# In a increasing geometric series,

Question:

In a increasing geometric series, the sum of the second and the sixth term is $\frac{25}{2}$ and the product of the third and fifth term is 25 . Then, the sum of $4^{\text {th }}, 6^{\text {th }}$ and $8^{\text {th }}$ terms is equal to

1. 30

2. 26

3. 35

4. 32

Correct Option: , 3

Solution:

$\mathrm{a}, \mathrm{ar}, \mathrm{ar}^{2}, \ldots$

$\mathrm{T}_{2}+\mathrm{T}_{6}=\frac{25}{2} \Rightarrow \operatorname{ar}\left(1+\mathrm{r}^{4}\right)=\frac{25}{2}$

$a^{2} r^{2}\left(1+r^{4}\right)^{2}=\frac{625}{4}$...(1)
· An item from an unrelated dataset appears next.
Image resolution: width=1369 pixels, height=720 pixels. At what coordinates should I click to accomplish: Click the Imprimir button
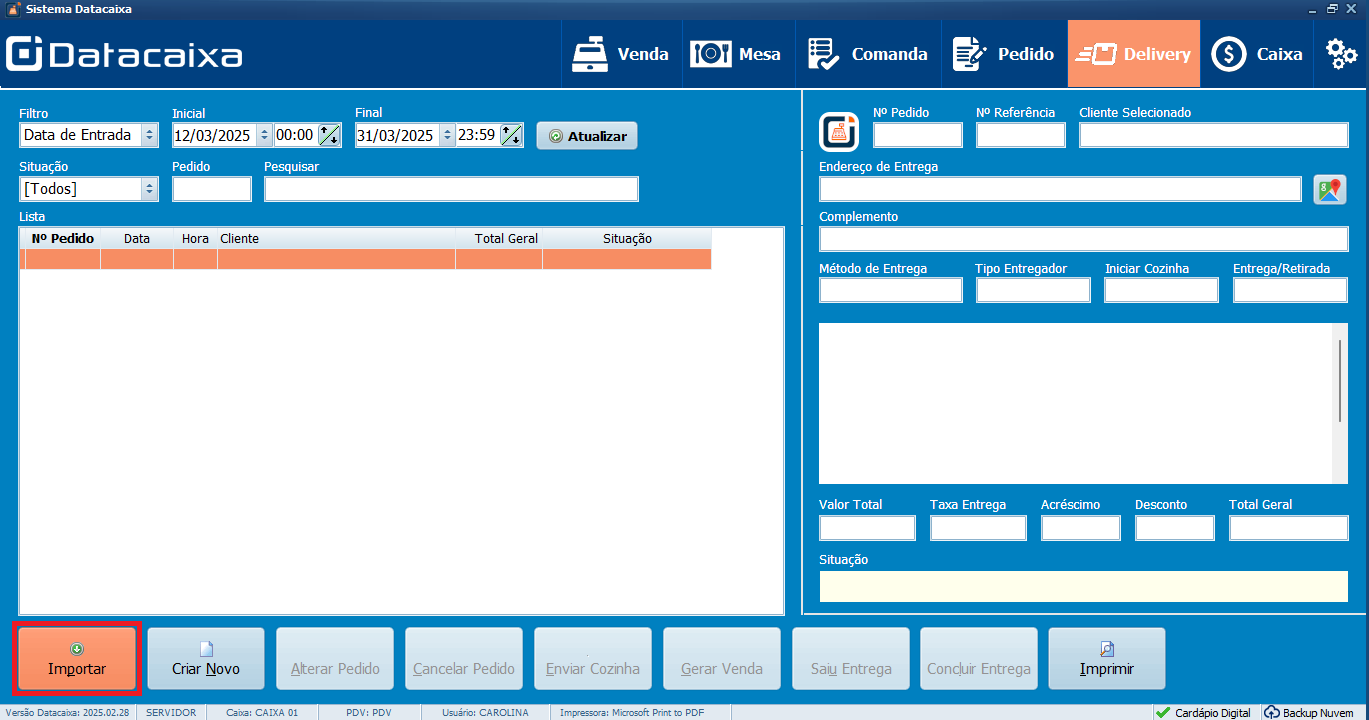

$\mathrm{T}_{3} \cdot \mathrm{T}_{5}=25 \Rightarrow\left(\mathrm{ar}^{2}\right)\left(a r^{4}\right)=25$

$a^{2} r^{6}=25$...(2)

On dividing (1) by (2)

$\frac{\left(1+r^{4}\right)^{2}}{r^{4}}=\frac{25}{4}$

$4 r^{8}-17 r^{4}+4=0$

$\left(4 r^{4}-1\right)\left(r^{4}-4\right)=0$

$r^{4}=\frac{1}{4}, 4 \Rightarrow r^{4}=4$

(an increasing geometric series)

$a^{2} r^{6}=25 \Rightarrow\left(a r^{3}\right)^{2}=25$

$\mathrm{T}_{4}+\mathrm{T}_{6}+\mathrm{T}_{8}=\mathrm{ar}^{3}+\mathrm{ar}^{5}+\mathrm{ar}^{7}$

$=a r^{3}\left(1+r^{2}+r^{4}\right)$

$=5(1+2+4)=35$